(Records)
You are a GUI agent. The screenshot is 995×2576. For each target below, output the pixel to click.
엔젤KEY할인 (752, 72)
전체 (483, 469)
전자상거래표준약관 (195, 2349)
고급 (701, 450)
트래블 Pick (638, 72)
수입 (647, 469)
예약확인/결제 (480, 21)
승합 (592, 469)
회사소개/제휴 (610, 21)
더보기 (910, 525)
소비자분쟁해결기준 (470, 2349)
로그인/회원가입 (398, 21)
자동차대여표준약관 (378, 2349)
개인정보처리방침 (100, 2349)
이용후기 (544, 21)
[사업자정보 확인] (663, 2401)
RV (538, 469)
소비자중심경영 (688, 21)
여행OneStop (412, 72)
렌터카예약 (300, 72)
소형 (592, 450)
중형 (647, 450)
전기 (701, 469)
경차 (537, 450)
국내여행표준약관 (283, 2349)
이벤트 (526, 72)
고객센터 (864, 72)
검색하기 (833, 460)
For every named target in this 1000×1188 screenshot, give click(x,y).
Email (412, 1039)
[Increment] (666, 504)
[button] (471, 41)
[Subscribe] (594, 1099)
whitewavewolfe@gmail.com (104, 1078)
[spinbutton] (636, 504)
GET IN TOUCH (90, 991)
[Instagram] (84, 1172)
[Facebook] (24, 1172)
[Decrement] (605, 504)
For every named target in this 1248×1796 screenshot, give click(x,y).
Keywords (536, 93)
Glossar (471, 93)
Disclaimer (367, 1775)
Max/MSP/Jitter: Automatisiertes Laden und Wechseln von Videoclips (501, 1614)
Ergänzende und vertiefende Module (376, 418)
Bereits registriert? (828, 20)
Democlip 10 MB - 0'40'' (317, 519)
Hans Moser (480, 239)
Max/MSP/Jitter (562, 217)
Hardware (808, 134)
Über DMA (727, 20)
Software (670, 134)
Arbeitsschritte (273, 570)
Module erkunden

• **STATED GOAL**
Reproduce all of the items above word for word, changing nothing.

• **FINISHED EXERCISE**
You are a GUI agent. The screenshot is 995×2576. For each target below, output the pixel to click.
엔젤KEY할인 (752, 72)
전체 (483, 469)
전자상거래표준약관 (195, 2349)
고급 (701, 450)
트래블 Pick (638, 72)
수입 (647, 469)
예약확인/결제 (480, 21)
승합 (592, 469)
회사소개/제휴 (610, 21)
더보기 (910, 525)
소비자분쟁해결기준 (470, 2349)
로그인/회원가입 (398, 21)
자동차대여표준약관 (378, 2349)
개인정보처리방침 (100, 2349)
이용후기 (544, 21)
[사업자정보 확인] (663, 2401)
RV (538, 469)
소비자중심경영 (688, 21)
여행OneStop (412, 72)
렌터카예약 (300, 72)
소형 (592, 450)
중형 (647, 450)
전기 (701, 469)
경차 (537, 450)
국내여행표준약관 (283, 2349)
이벤트 (526, 72)
고객센터 (864, 72)
검색하기 (833, 460)
For every named target in this 1000×1188 screenshot, give click(x,y).
Email (412, 1039)
[Increment] (666, 504)
[button] (471, 41)
[Subscribe] (594, 1099)
whitewavewolfe@gmail.com (104, 1078)
[spinbutton] (636, 504)
GET IN TOUCH (90, 991)
[Instagram] (84, 1172)
[Facebook] (24, 1172)
[Decrement] (605, 504)
For every named target in this 1248×1796 screenshot, give click(x,y).
Keywords (536, 93)
Glossar (471, 93)
Disclaimer (367, 1775)
Max/MSP/Jitter: Automatisiertes Laden und Wechseln von Videoclips (501, 1614)
Ergänzende und vertiefende Module (376, 418)
Bereits registriert? (828, 20)
Democlip 10 MB - 0'40'' (317, 519)
Hans Moser (480, 239)
Max/MSP/Jitter (562, 217)
Hardware (808, 134)
Über DMA (727, 20)
Software (670, 134)
Arbeitsschritte (273, 570)
Module erkunden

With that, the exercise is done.